The issue that comes up the most in the area of arbitration and suretyship is whether the surety can be bound to arbitrate when there is no arbitration provision in its bonds. There is a split of authority as to whether an arbitration provision in the bonded contract that is incorporated by reference into the bonds is enforceable as to the surety and compels the surety to arbitrate. The majority view is that the surety is bound to arbitrate under such circumstances. See e.g. Commercial Union Ins. Co. v. Gilbane Bldg. Co., 992 F.2d 386 (1st Cir. 1993); Choctaw Generation Ltd.
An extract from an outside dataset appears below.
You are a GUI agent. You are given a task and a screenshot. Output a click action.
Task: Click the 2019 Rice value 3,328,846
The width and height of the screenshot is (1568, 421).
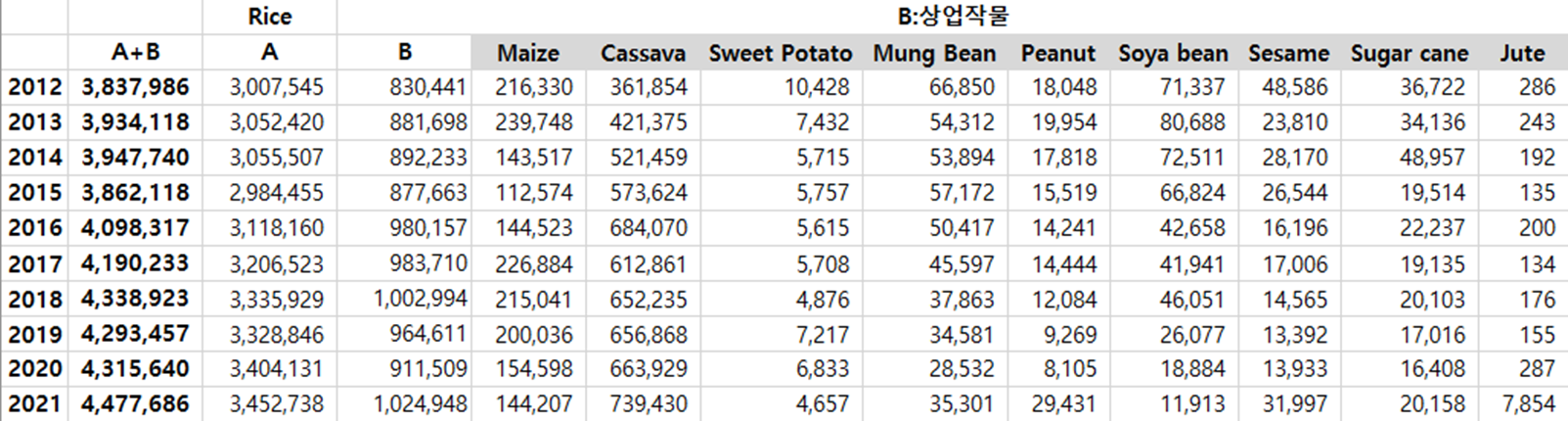[270, 334]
P’ship v. Am Home Assurance Co., 271 F.3d 403 (2nd Cir. 2001); Great Am. Ins. Co. v. Hinkle Contracting Corp., 497 Fed. Appx 348 (4th Cir. Nov. 28, 2012); J.S. & H. Constr. Co. v. Richmond Cty. Hosp. Auth., 473 F.2d 212 (5th Cir. 1973); Exch. Mut. Ins. Co. v. Haskell Co., 742 F.2d 274 (6th Cir.1984); U.S. Fid. & Guar. Co. v. W. Point Constr. Co., 837 F.2d 1507 (11th Cir. 1988); Ansari v. Qwest Commc’n. Corp., 414 F.3d 1214 (10th Cir.2005); Hoffman v. Fid. & Deposit Co. of Md., 734 F. Supp. 192 (D.N.J. 1990). Thus, the majority of federal jurisdictions in the country hold that where the bond incorporates by reference a bonded contract that contains an arbitration provision, the surety is bound to arbitrate.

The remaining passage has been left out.